Perianal conditions:


Haemorrhoids are normal, they are large veins which are designed to plug the anus when you’re not going to the toilet. Over time due to hard stools and other factors such as pregnancy and child birth, these veins can fall down (prolapse).  If they prolapsed into the anus they are often referred to as internal haemorrhoids. If they prolapsed all the way out they are referred to as external haemorrhoids. Treatment is a combination of dietary changes (increased fibre and fluids) and intervention. Intervention options include rubber band ligation, Haemorrhoidal Artery Ligation, Stapled Haemorrhoidectomy, haemorrhoidectomy.

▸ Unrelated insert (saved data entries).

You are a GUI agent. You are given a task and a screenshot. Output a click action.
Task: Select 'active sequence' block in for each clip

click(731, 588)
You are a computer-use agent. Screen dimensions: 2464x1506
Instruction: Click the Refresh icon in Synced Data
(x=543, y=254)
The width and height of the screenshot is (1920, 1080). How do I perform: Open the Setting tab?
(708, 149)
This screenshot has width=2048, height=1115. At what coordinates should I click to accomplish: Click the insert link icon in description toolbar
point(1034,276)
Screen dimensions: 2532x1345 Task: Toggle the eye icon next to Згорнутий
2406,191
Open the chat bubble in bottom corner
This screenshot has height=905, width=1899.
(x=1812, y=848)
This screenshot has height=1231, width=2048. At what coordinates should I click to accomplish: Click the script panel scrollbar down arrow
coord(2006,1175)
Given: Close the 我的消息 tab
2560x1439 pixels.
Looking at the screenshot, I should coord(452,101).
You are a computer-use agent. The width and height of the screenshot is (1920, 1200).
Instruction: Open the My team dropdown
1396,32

The treatment choice is best discussed with your surgeon  after examination.


Anal Fissure

Anal fissures are tears in the anal lining as a result of passing a hard stool. This leads to a tearing pain (sometimes described as passing a knife blade) on passing a motion. As a consequence of the fissure the internal sphincter muscle spasms resulting in the fissure not healing. Treatment involves softening the stools by increasing fibre and fluid intake. Ointments (GTN or Calcium Channel Blockers) help relax the sphincter and allow the fissure to heal, if this fails the BOTOX injection is used to relax the sphincter for a longer period. The last resort is surgery to partially cut the internal sphincter muscle.


Perianal abscess and fistula:

Inside the anus are anal glands, these glands may become infected and develop into an abscess (like a pimple). This abscess tracks towards the skin and creates a perianal abscess. If the path the abscess follows does not close then a fistula ensues. Surgery for this condition depends on many factors including : location (front or back), the amount of muscle involved in the fistula and patient continence.


Puritus ani (itchy bottom):

Purtus ani can be as a result of another pathology (most commonly haemorrhoids) or due to the skin. This condition is resolved by treating the cause and modifying behaviour (such as over exuberant cleaning, causing dry skin due to soap selection and excessive scratching).  Various ointments may be of help. As a last resort, methylene blue is injected into the skin to numb the area.


Rectal Prolapse:

Rectal prolapse is a condition when the rectum (the lower end of the bowel) turns inside out. This may just be the lining (mucosal prolapse) or the entire rectum (full thickness prolapse). The cause of the prolapse may be chronic straining when going to the toilet, weakened pelvic floor (in post menopausal women) or most commonly, a combination of both. Surgery is needed for full thickness external prolapsed. This may be preformed from the abdomen (usually laprascopically or robotically) or via the anus.


Constipation is a common problem which may be caused by slow movement of the bowel (either due to medications, age or genetics) or due to movement of the rectum causing obstruction, or a combination of both. It is mostly treated with lifestyle changes, stools softners, medications and rarely surgery. The involvement of a pelvic floor unit (available at both St George and Bankstown Hospitals) is often vital in the management of constipation.



A hernia is a hole in the muscle which allows internal tissue to protrude through. Most commonly, hernias are in the groin (inguinal hernia) and occur in men. Where possible, laparoscopic repair is preferable as it results in a faster recovery and less risk of chronic pain.


Gallbladder surgery:

Gallstones can result in pain and cause complications such as cholecystitis (inflammation of the gallbladder),  blockage of the bile duct (choledocholithysis), infection of the bile duct (cholangitis) or pancreatitis. Removal of the gallbladder is a common operation which is safely perfomed laproascopically.